Marwa Soliman joined Telfer’s PhD in Management program in 2016 after completing her MSc in accounting at the University of Memphis. She is specializing in accounting under the supervision of Professor Walid Ben Amar. During her studies, she has received the Lilian and Swee Chua Goh Doctoral Scholarship and is among the first recipients of the Daniel Zéghal Doctoral Accounting Research Scholarship. We interviewed her to learn more about her research on narrative disclosures.
Why did you choose to study accounting?
I was not planning to be an accountant, but when I started my freshmen year, I loved the accounting courses and felt that I could excel in this field. I also had the great opportunity to teach accounting right after my college graduation, which made me understand and love accounting much more. Here I am doing my PhD in accounting.
What is your research about and how will it contribute to academic literature?
My research focuses on narrative disclosure. Understandably, the accounting literature heavily focuses on quantitative disclosure; however, narrative disclosure represents, on average, 80% of the annual report and it has significant economic consequences. My research aims to provide a better understanding of the managerial motives behind language choices in the firm’s narrative disclosure. My work has provided evidence that managers intentionally choose to complicate disclosure when their firm is exposed to political risk. I also find that managers who are committed to corporate social responsibility tend to provide more readable narrative disclosure. Currently, I am studying whether a CEO’s characteristics may affect narrative disclosure choices.
You have presented your research at the annual conferences of two accounting associations; what are the highlights of those presentations?
I recently presented my research at the annual meetings of the American (AAA) and the Canadian Academic (CAAA) Accounting Association. The study investigates the impact of political uncertainty on a firm’s narrative disclosure. My findings suggest that managers use narrative disclosure as an instrument to withhold negative information about potentially poor future performance.
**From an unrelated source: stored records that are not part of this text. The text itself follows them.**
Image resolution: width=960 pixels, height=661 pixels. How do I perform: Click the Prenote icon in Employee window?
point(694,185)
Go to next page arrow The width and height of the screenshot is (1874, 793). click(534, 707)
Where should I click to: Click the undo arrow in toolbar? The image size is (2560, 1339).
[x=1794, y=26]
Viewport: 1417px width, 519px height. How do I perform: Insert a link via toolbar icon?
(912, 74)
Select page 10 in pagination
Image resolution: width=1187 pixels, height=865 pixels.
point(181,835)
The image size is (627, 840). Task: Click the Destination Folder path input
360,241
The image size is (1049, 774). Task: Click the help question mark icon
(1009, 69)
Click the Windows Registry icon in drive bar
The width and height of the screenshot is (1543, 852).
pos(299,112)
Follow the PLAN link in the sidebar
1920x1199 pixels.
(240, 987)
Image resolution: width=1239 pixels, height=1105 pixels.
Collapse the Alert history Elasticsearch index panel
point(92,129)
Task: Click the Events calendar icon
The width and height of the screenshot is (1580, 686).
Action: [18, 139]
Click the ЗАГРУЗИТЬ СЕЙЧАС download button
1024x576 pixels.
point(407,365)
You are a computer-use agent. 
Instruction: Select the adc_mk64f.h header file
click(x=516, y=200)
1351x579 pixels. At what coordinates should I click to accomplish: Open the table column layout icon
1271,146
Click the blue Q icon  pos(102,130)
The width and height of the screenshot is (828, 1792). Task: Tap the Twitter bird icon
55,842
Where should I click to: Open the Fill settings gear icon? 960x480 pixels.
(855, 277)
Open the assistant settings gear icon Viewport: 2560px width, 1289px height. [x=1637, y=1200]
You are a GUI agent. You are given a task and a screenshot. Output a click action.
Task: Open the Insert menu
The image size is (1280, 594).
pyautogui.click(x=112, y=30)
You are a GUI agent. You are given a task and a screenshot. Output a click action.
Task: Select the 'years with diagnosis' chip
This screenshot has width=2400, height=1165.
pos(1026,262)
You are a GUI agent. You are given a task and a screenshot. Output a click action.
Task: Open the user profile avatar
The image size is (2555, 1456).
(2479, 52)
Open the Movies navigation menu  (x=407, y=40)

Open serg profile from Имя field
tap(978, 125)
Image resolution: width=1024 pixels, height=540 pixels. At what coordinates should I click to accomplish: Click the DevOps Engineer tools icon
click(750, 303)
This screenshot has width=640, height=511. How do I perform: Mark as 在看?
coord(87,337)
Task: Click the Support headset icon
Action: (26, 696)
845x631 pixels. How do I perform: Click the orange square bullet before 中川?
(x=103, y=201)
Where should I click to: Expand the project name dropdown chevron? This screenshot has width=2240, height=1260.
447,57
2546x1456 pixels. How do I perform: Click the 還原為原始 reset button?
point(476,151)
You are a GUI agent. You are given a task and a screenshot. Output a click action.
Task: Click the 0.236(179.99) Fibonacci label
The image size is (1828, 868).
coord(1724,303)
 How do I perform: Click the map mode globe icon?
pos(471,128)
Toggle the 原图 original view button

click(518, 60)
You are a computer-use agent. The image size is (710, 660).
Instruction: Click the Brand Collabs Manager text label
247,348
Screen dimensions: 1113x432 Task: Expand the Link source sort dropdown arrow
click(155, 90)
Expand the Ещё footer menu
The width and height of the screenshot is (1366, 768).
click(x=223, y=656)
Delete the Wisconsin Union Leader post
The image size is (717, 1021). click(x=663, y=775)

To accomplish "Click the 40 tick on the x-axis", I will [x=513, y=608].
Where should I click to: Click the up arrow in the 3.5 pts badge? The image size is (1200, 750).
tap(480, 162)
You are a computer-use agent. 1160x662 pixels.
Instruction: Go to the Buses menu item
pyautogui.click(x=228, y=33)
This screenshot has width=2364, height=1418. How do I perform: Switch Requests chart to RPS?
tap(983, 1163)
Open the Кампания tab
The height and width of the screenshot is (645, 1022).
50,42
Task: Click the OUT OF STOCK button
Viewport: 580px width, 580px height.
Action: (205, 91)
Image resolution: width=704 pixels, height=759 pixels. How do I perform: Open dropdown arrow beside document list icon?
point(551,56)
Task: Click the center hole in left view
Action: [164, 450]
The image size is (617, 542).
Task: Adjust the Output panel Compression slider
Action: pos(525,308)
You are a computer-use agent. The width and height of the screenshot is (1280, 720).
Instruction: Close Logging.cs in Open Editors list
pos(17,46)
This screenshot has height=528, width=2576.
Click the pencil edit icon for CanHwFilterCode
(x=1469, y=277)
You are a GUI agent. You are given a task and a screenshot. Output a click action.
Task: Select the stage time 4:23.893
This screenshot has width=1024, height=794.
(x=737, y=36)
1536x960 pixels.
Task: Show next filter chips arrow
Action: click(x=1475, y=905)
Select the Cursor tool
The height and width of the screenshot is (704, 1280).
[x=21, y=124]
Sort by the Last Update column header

Managers’ narrative disclosure choices aim to balance between satisfying the outsiders’ increased demand for information while blurring the unfavorable expected news. Using conference call transcripts, I show that firms exposed to political uncertainty provide less readable disclosure, more ambiguous tone, and rely more on scripted responses to analysts.
How can your research impact Canadian businesses?
My work highlights the use of narrative disclosure as a managerial tool that could improve or impede informative disclosure to market participants. My research provides insights which the investing community, the firm’s board of directors, and standards-setters can use to better understand to what extent managers may use narrative disclosure as a misleading mechanism in a firm’s disclosure.